#### [ACTIVITY]
Which lines in the data below contain the string "screenshot"? Show each one.

#### [RECORDS SHOWN]

▼▼▼

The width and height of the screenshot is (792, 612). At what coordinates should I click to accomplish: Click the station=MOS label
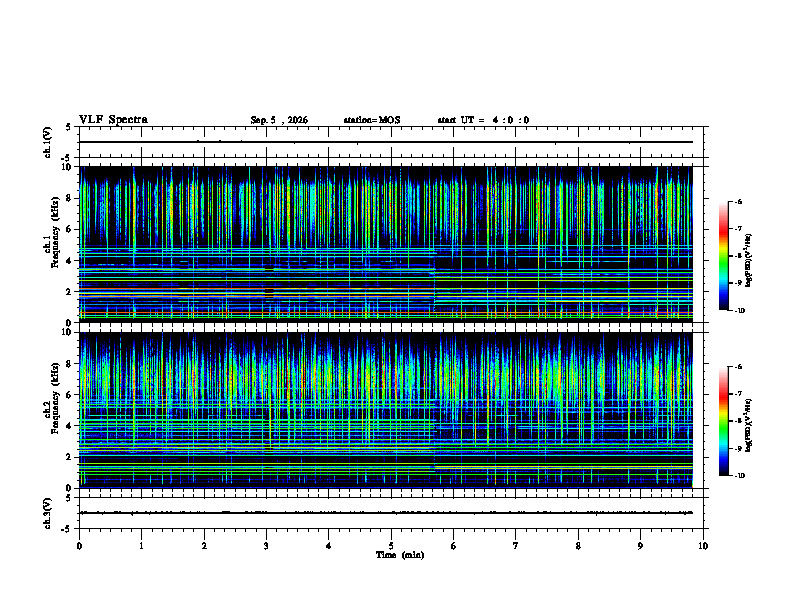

▲▲▲
▼▼▼

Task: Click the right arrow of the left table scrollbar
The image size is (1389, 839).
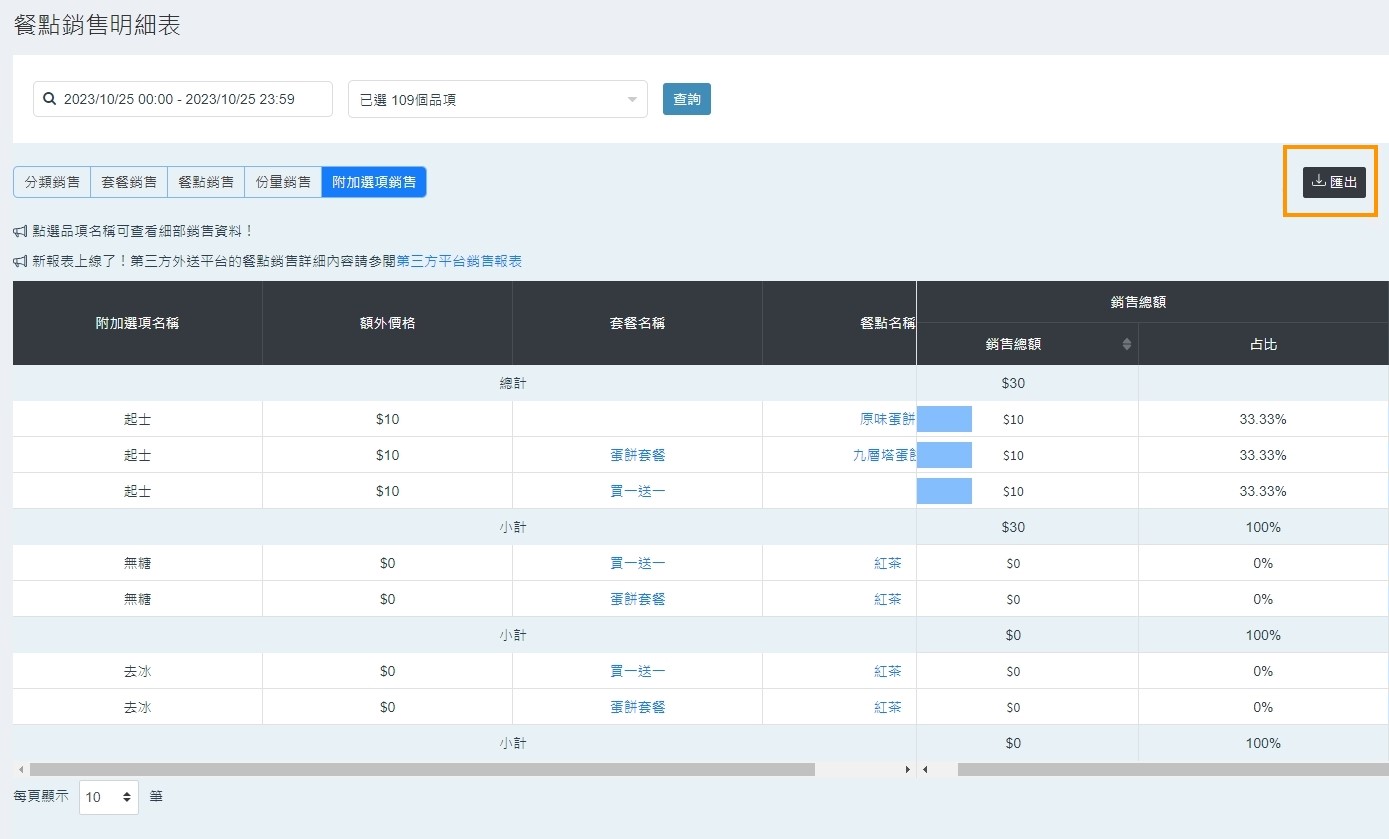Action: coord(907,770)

▲▲▲
▼▼▼

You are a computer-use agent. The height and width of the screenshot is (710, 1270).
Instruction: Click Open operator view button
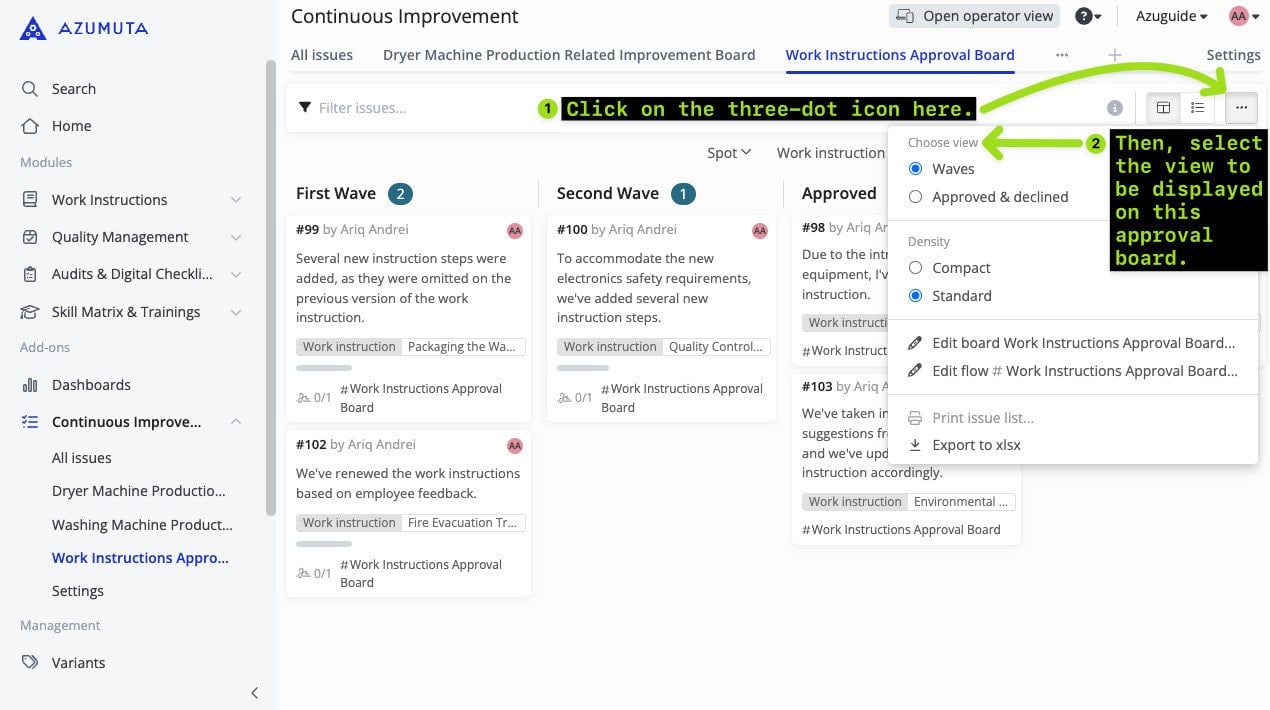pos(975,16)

▲▲▲

#### [RESPONSE AREA]
The width and height of the screenshot is (792, 612). At what coordinates should I click to accomplish: Click the station=MOS label
You are a computer-use agent. The height and width of the screenshot is (710, 1270).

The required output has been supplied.